MA plots resulting from the Y-chromosome experiment (Figure 3) reveal that DER Finder, EdgeR, and 
DESeq all produce reasonable results, but the findings from Cufflinks are somewhat problematic. While 
there does seem to be more overexpression of transcripts in males in the male/female differential expres- 
sion analysis done by Cufflinks, we observe several extreme fold changes in the opposite direction, and the 
male-to-male comparison also produced these extreme fold changes. These problems do not exist in the 
other methods, whose MA plots illustrate high fold changes found between males and females and very 
little change found between males, as expected. 

Finally, to get a sense of each method's accuracy, we evaluated the tables of DERs between sexes and 
between males produced by each method. We gathered all resulting regions — both negative results, from 
the male vs. male comparison, and positive results, from the male vs. female comparison — and ordered 
them by the value of their test statistic. An algorithm ranking all positive results ahead of the negative ones 
is preferred. Figure 4 shows, at each percentile of the differential expression test statistic, the percent of 
regions that are positive.

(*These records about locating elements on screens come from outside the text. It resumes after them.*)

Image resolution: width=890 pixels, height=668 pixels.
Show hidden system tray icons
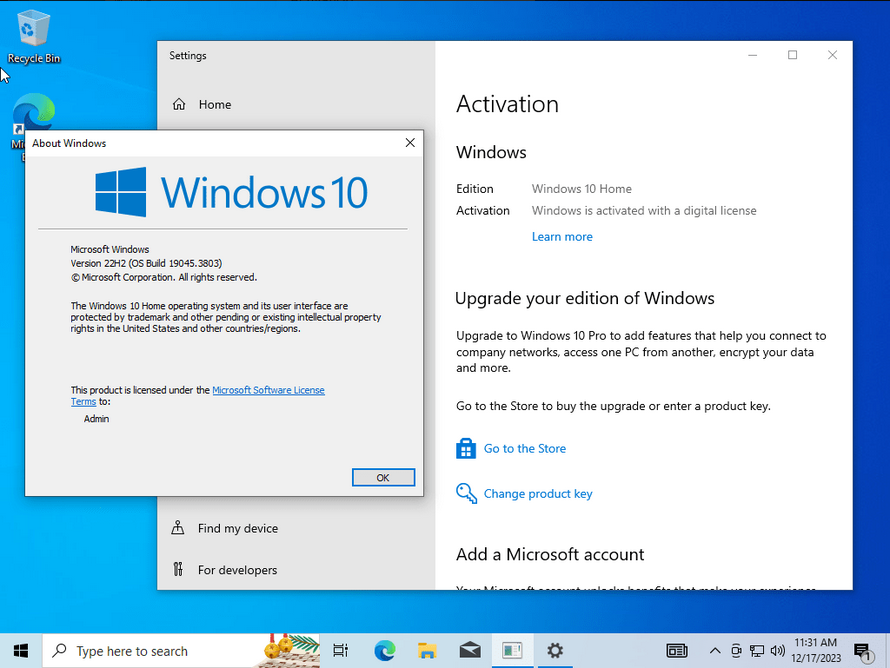[x=715, y=650]
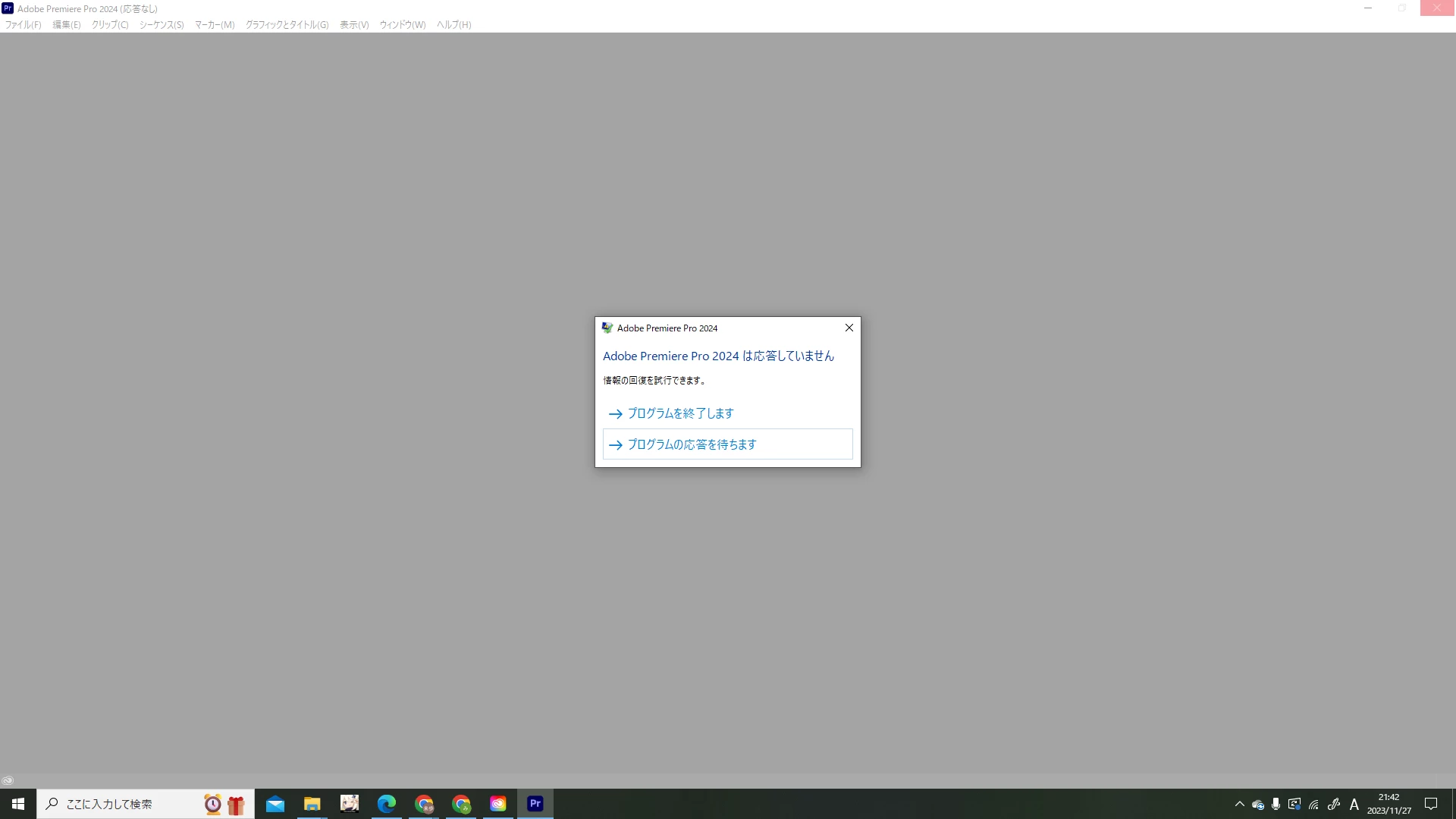This screenshot has height=819, width=1456.
Task: Open the シーケンス(S) menu
Action: pos(162,25)
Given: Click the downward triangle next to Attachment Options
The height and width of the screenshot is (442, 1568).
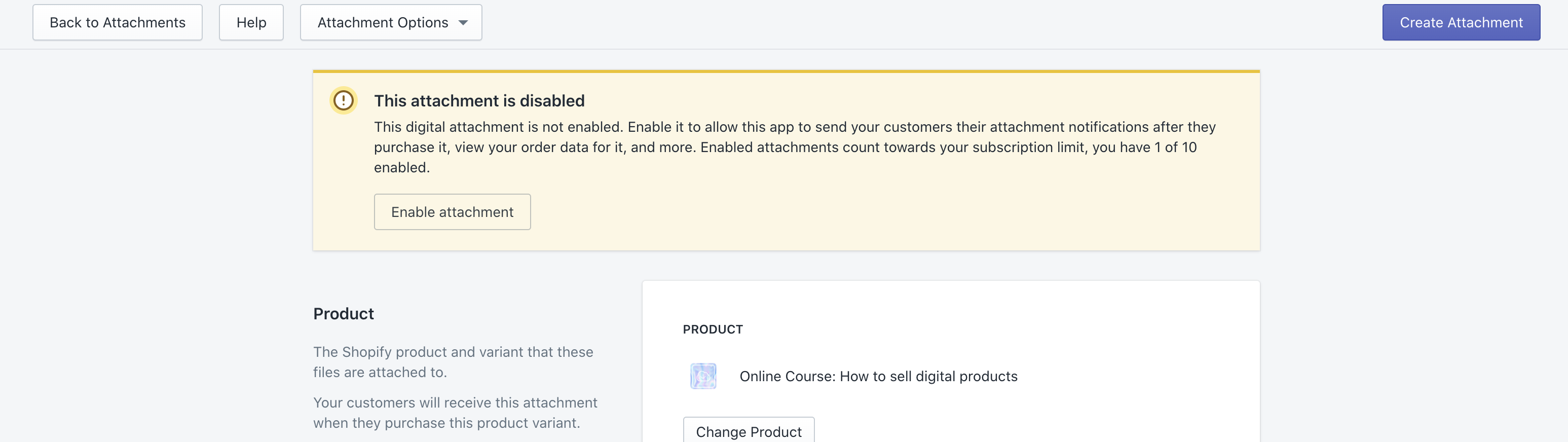Looking at the screenshot, I should (x=463, y=22).
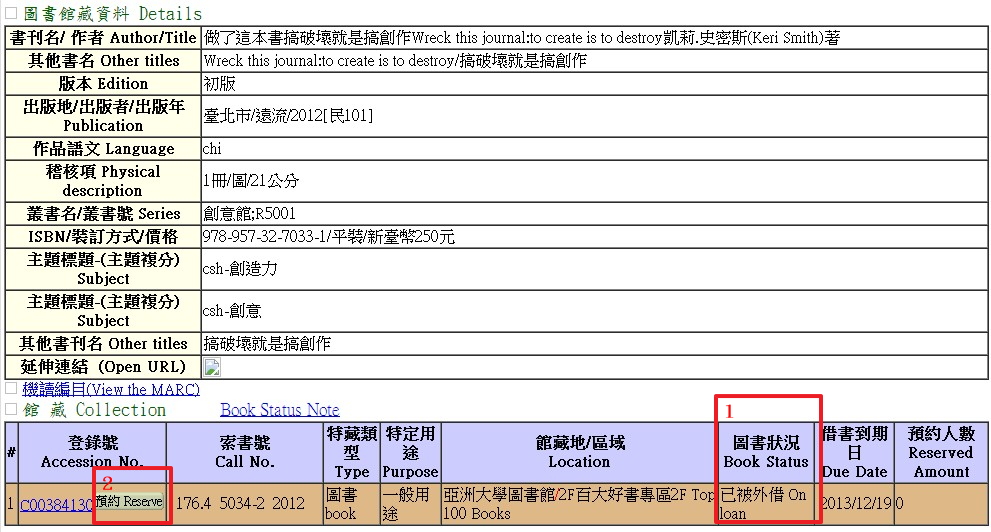The image size is (991, 532).
Task: Click the square bullet before 館藏 Collection
Action: 11,409
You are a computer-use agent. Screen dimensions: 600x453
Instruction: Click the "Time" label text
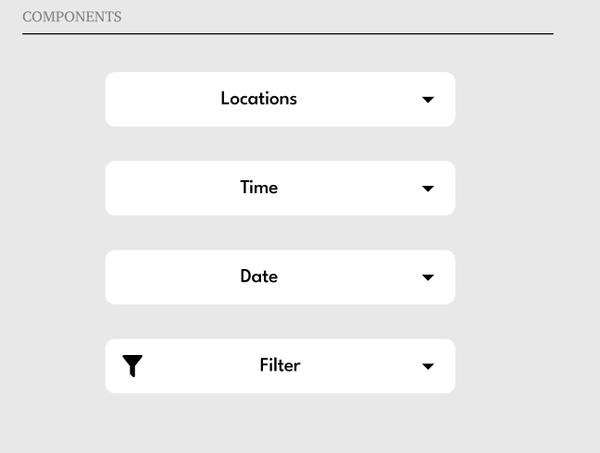pos(259,188)

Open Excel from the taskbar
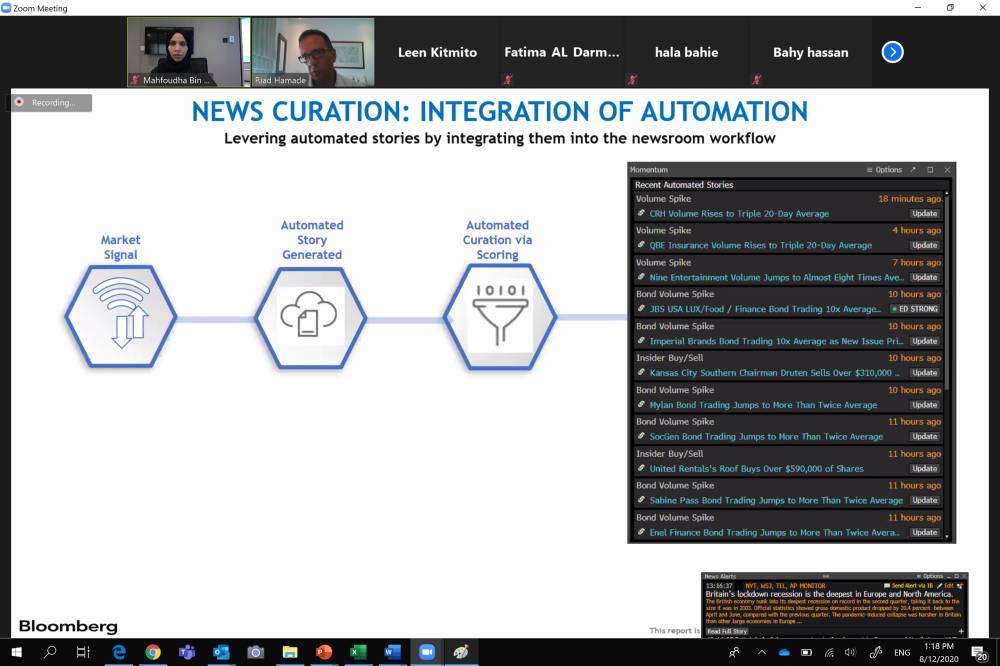click(x=358, y=652)
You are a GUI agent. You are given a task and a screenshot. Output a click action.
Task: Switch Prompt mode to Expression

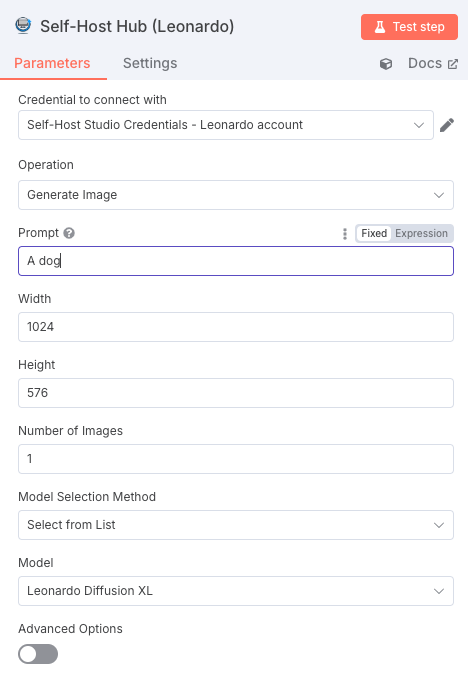coord(421,233)
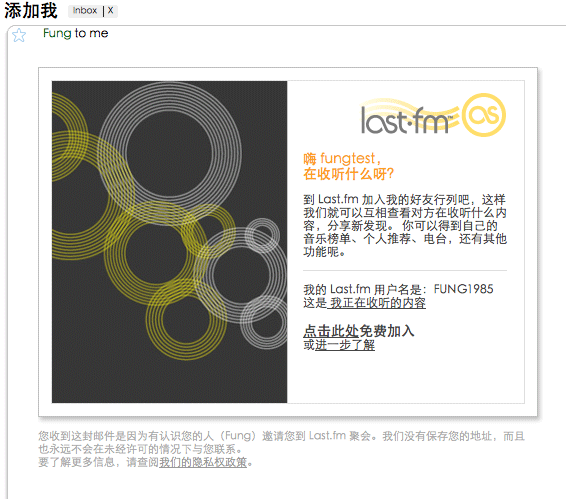Click the footer disclaimer text
Viewport: 566px width, 499px height.
pos(281,449)
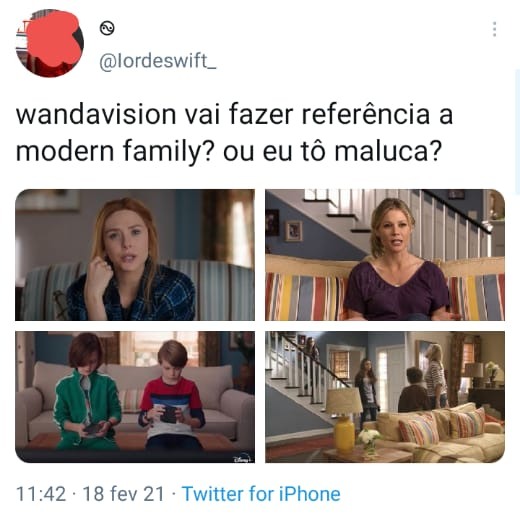This screenshot has height=521, width=520.
Task: Click the word 'maluca?' in the tweet
Action: [388, 151]
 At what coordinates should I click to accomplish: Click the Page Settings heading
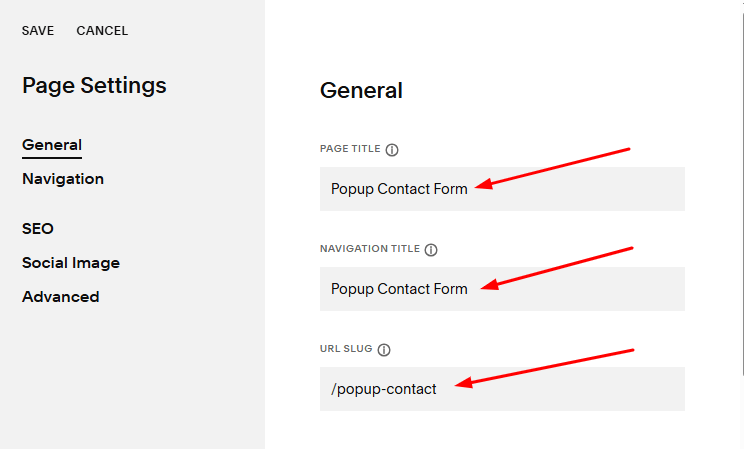tap(94, 86)
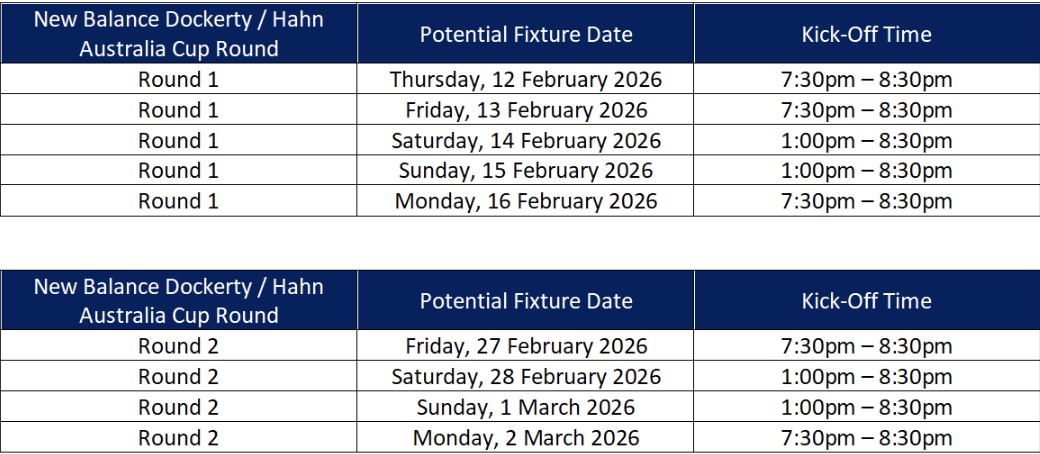Click the Kick-Off Time header in the Round 2 table

866,301
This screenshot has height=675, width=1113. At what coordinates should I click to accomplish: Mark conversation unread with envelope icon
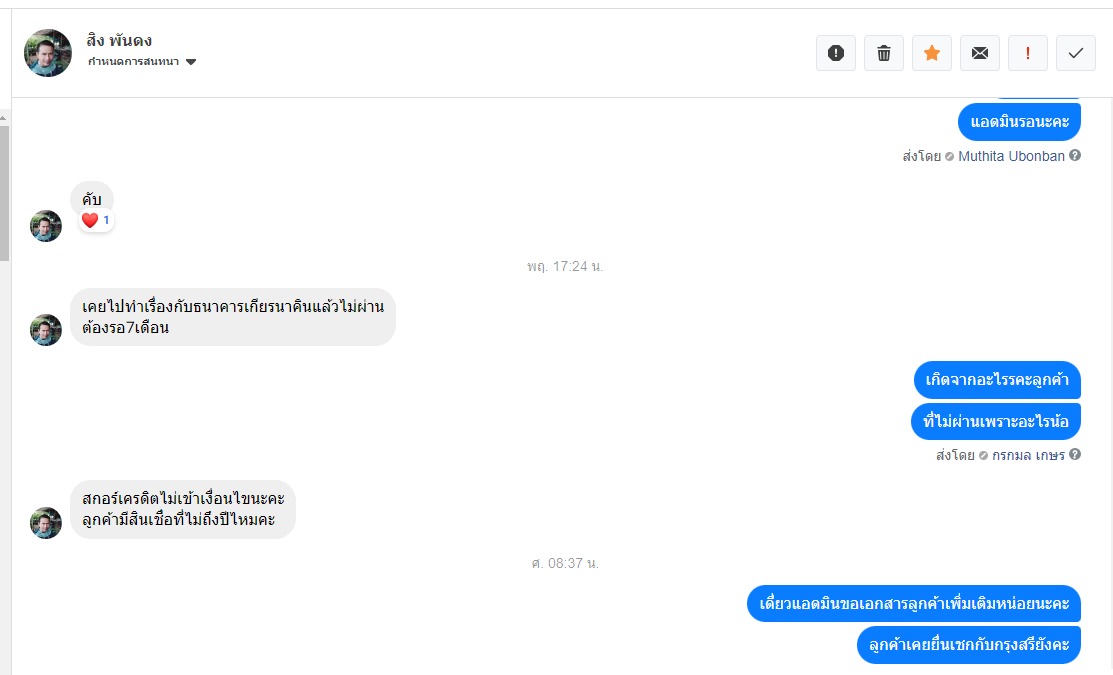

This is analogous to finding the percentage of findings that were truly positive at 
different significance cutoffs, assuming all tests in the sex comparison should be positives and tests in the 
male comparison should be negatives. We find that EdgeR, DESeq, and DER Finder perform comparably: 
all or most of the top 20% of regions, ranked by test statistic, came from comparisons between sexes. 
Cufflinks does much worse: only about 60% of the top 20% of their top transcripts came from the male- 
to-female comparison. DER Finder performs just slightly better than EdgeR and DESeq in addition to 
having other advantages over these methods, as discussed earlier.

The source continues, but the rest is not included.